Nabi saw sendiri dengan tergas menyabdakan:

مَنْ سَبَّ أَصْحَابِي فَعَلَيْهِ لَعْنَةُ اللَّهِ وَالْمَلائِكَةِ وَالنَّاسِ أَجْمَعِينَ

Siapa yang mencela shahabatku, maka baginya laknat Allah, malaikat dan manusia seluruhnya (Al-Mu’jam al-Kabir at-Thabrani bab hadits ‘Abdullah ibn Abil-Hudzail ‘an Ibn ‘Abbas no. 12541. Hadits shahih li ghairihi (al-Albani dalam as-Silsilah as-Shahihah no. 2340).

Jangankan menuduh murtad, munafiq, atau kafir kepada shahabat; kepada setiap muslim yang masih syahadat, shalat dan zakat pun, tuduhan tersebut tidak layak dikemukakan.
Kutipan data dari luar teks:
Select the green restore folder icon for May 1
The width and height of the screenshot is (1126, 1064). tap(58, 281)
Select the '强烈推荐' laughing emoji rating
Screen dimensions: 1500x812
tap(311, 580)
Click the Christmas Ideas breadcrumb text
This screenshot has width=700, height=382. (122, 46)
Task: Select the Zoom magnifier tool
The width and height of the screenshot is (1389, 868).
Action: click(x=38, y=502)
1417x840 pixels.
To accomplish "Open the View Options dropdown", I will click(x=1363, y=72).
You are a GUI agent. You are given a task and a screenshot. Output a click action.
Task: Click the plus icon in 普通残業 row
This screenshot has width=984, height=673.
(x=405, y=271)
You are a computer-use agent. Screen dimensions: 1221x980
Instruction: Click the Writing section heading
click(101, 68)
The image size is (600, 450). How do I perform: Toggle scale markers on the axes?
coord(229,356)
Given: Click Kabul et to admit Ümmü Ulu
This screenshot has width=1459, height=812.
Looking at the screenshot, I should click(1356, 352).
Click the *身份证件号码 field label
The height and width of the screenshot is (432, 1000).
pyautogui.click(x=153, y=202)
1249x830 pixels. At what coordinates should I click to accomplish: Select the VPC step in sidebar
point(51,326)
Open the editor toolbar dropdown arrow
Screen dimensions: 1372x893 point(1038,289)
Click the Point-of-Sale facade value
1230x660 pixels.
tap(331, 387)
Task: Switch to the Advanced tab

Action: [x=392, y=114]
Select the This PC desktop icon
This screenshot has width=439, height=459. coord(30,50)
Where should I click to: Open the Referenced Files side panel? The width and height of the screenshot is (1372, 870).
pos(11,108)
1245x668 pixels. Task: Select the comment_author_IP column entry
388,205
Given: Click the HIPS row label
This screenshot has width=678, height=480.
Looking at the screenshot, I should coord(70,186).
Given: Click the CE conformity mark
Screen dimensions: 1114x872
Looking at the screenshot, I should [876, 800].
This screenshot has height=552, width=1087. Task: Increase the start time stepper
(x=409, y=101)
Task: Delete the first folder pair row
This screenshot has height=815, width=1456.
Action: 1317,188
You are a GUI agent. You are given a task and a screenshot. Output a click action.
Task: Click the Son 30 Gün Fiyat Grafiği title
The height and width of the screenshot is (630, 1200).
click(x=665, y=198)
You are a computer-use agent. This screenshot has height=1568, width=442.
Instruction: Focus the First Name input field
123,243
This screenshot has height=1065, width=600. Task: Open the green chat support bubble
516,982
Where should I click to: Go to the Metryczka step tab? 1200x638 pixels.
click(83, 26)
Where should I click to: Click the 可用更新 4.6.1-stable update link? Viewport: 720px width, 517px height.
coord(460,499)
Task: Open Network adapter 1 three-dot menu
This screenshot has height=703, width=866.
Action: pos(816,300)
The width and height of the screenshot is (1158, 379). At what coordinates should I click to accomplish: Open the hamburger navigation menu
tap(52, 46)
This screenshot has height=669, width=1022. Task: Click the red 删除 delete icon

Sebab konsekuensinya, yang menuduhnya itu sendiri yang kafir. Dan Syi’ah selamanya akan berstatus kafir/bukan Islam dengan sebab tuduhan-tuduhannya tersebut:

أَيُّمَا امْرِئٍ قَالَ لأَخِيهِ يَا كَافِرُ. فَقَدْ بَاءَ بِهَا أَحَدُهُمَا إِنْ كَانَ كَمَا قَالَ وَإِلاَّ رَجَعَتْ عَلَيْهِ

Siapa saja yang menyebut kepada saudaranya: Hai Kafir, maka sungguh telah kena hal itu kepada salah seorang dari mereka. Jika memang benar apa yang dikatakan itu, maka benar, dan jika tidak, maka kekafiran itu kembali pada yang mengatakannya (Shahih Muslim kitab al-iman bab bayan hal iman man qala li akhihil-muslim ya kafir no. 225).

Yang paling kentara adalah dengan merayakan perayaan asyura, itu merupakan bukti bahwa mereka belum beranjak dari keyakinan sesat mereka tentang para shahabat dan umat Islam. Sebab Husain bukan satu-satunya syuhada yang layak diperingati dengan istimewa. Banyak syuhada sebelum Husain dan lebih agung kedudukannya, seperti ‘Umar, ‘Utsman, ‘Ali, syuhada perang Badar, Uhud, dan lainnya. Tetapi mengapa mereka membesar-besarkan Husain? Jawabnya, sebab diyakini bahwa Husain dibantai oleh Ahlus-Sunnah. La’natullah kepada yang terlibat perayaan asyura dengan aqidah seperti itu.